Here is the statement of the problem
Given three points $P_1, P_2, P_3$ in space with known coordinates, a camera (pinhole camera) with known focal length is used to take an image of these three points. In the image their coordinates are $p_1 , p_2, p_3$ respectively, which are also known. I'd like to determine the position of the camera in space and its orientation with respect to the world coordinate reference frame.
My approach:
I related the world frame coordinates and the image coordinates by
$ P_i = r_0 + t_i R p_i \hspace{10pt}(1)$
where $r_0 $ is the postion of the pinhole of the camera, and $R$ is its orientation with respect to the world Cartesian frame.

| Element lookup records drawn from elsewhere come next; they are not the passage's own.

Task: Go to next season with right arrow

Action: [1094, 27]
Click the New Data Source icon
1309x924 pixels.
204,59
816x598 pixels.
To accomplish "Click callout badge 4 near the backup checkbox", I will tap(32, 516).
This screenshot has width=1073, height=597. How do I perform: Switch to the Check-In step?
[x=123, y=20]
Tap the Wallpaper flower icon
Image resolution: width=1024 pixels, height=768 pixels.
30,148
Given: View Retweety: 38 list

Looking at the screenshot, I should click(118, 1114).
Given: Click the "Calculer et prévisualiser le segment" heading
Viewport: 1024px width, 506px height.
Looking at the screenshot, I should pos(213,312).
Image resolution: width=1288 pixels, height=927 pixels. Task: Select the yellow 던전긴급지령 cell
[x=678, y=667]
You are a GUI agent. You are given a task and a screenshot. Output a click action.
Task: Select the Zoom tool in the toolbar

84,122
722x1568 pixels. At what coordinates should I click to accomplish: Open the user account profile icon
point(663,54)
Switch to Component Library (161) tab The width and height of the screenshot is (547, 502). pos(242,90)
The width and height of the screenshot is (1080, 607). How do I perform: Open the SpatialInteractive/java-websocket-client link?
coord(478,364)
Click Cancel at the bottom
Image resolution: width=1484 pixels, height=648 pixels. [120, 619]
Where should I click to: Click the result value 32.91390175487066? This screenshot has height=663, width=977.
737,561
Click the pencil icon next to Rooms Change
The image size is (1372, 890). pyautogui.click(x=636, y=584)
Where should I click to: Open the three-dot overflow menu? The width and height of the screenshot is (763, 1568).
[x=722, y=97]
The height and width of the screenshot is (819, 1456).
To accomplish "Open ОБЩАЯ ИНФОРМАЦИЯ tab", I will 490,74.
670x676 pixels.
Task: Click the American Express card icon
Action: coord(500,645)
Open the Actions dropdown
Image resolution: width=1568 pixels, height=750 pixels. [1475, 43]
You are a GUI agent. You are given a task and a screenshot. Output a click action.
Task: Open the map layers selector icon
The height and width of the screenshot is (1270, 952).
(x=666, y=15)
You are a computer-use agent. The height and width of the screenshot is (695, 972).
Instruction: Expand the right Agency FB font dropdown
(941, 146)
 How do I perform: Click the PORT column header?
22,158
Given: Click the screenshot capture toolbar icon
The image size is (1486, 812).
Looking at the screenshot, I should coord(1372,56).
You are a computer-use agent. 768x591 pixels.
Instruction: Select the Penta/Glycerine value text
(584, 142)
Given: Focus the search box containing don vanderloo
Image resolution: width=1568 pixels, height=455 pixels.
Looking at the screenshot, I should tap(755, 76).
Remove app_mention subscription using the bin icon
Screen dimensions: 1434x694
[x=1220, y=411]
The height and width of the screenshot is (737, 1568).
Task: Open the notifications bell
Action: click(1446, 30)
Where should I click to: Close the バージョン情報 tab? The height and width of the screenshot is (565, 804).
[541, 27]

Taking pairs of points, we can write
$P_2 - P_1 = R (t_2 p_2 - t_1 p_1) \hspace{10pt}(2)$
$P_3 - P_1 = R (t_3 p_3 - t_1 p_1) \hspace{10pt}(3)$
$P_3 - P_2 = R (t_3 p_3 - t_2 p_2) \hspace{10pt}(4)$
The left hand sides are known vectors, and the right hand contains the unknowns $t_1, t_2, t_3$ and the rotation matrix $R$. Since $R$ is a rotation matrix, it does not affect the length; therefore, we can write
$\| P_2 - P_1 \|^2 = d_{12}^2 = (t_2 p_2 - t_1 p_1)^T (t_2 p_2 - t_1 p_1)\hspace{10pt}(5) $
$\| P_3 - P_1 \|^2 = d_{13}^2 = (t_3 p_3 - t_1 p_1)^T (t_3 p_3 - t_1 p_1) \hspace{10pt}(6)$
$\| P_3 - P_2 \|^2 = d_{23}^2 = (t_3 p_3 - t_2 p_2)^T (t_3 p_3 - t_2 p_2) \hspace{10pt}(7)$
And these are three quadratic equations in $t_1, t_2, t_3$, which can be solved numerically for $t_1, t_2, t_3$.
Plugging these values of $t_1, t_2, t_3$ in equations $(2),(3)$, they become
$ V_1 = P_2 - P_1 = R W_1 \hspace{10pt}(8) \hspace{15pt} \text{where} \hspace{5pt} W_1 = t_2 p_2 - t_1 p_1 $
And similarly
$V_2 = P_3 - P_1 = R W_2 \hspace{10pt}(9) \hspace{15pt} \text{where} \hspace{5pt} W_2 = t_3 p_3 - t_1 p_1 $
Since $R$ is a rotation matrix, then it follows that
$ V_1 \times V_2 = R ( W_1 \times W_2 ) \hspace{10pt}(10)$
Equations $(8), (9), (10) $ can be solved for $R$.
Finally, from equation $(1)$,
$P_1 = r_0 + t_1 R p_1 $
Substituting $t_1$ and $R$ , we can directly solve for $r_0$.
And this is how I found the position $r_0$ and the orientation $R$ of the camera.